Train a Deep Neural Network

Here’s how to train a deep neural network using the AntiNex Client and the Django AntiNex dataset:

Commands for Training a Deep Neural Network on OpenShift with AntiNex

  1. Install the AntiNex Client

    pip install antinex-client
    
  2. Source User File

    source ./users/user_1.sh
    
  3. Train the Deep Neural Network with the Django Dataset

    ai_train_dnn.py -f ../tests/scaler-full-django-antinex-simple.json -s
    
  4. Get the Job

    The job from the video was MLJob.id: 3

    ai_get_job.py -i 3
    
  5. Get the Job Result

    The job’s result from the video was MLJobResult.id: 3

    ai_get_results.py -i 3
    

Drop and Restore Database with the Latest Migration

You can drop the database and restore it to the latest migration with this command.
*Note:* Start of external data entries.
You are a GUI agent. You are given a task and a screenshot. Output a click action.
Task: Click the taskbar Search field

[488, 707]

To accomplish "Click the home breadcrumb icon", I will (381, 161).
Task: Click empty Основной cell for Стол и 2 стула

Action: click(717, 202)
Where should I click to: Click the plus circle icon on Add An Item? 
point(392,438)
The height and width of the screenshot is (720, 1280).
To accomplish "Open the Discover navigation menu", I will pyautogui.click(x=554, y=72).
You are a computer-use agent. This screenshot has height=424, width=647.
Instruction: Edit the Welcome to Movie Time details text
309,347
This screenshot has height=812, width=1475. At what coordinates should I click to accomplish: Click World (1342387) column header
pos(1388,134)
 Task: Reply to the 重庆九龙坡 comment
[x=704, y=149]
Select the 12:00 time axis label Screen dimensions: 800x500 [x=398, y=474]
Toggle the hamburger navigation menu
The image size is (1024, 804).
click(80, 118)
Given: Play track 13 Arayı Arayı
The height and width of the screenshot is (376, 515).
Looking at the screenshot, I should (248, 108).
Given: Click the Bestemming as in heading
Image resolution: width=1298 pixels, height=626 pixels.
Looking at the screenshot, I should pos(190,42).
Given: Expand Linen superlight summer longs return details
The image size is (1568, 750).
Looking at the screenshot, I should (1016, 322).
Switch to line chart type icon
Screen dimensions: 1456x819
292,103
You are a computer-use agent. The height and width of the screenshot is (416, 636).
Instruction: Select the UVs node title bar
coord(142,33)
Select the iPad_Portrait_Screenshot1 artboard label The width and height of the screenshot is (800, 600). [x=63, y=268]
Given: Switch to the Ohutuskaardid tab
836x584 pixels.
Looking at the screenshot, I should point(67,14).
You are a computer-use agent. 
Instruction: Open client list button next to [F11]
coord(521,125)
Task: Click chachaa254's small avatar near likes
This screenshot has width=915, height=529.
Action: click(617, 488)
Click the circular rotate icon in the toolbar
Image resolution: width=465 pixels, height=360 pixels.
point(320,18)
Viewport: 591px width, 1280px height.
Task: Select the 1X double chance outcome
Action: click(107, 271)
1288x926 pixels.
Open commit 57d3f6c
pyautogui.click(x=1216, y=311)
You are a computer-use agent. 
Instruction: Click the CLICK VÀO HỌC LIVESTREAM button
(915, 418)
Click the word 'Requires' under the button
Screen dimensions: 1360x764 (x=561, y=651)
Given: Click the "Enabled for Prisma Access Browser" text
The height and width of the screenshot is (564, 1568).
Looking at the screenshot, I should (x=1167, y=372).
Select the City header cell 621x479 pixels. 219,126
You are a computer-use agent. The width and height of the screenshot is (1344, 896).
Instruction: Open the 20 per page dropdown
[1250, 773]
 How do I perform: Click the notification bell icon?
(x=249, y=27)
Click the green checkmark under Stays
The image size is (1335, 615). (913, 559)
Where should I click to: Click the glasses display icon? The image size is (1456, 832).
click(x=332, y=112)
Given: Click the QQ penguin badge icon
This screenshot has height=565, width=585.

Copy and paste the output to run the commands quickly. Make sure to get the second batch or using the ./show-migrate-cmds.sh if you need to migrate at some point in the future.

./tools/drop-database.sh

Debugging

Here is how to debug AntiNex on OpenShift. This is a work in progress so please feel free to reach out if you see a problem that is not documented here.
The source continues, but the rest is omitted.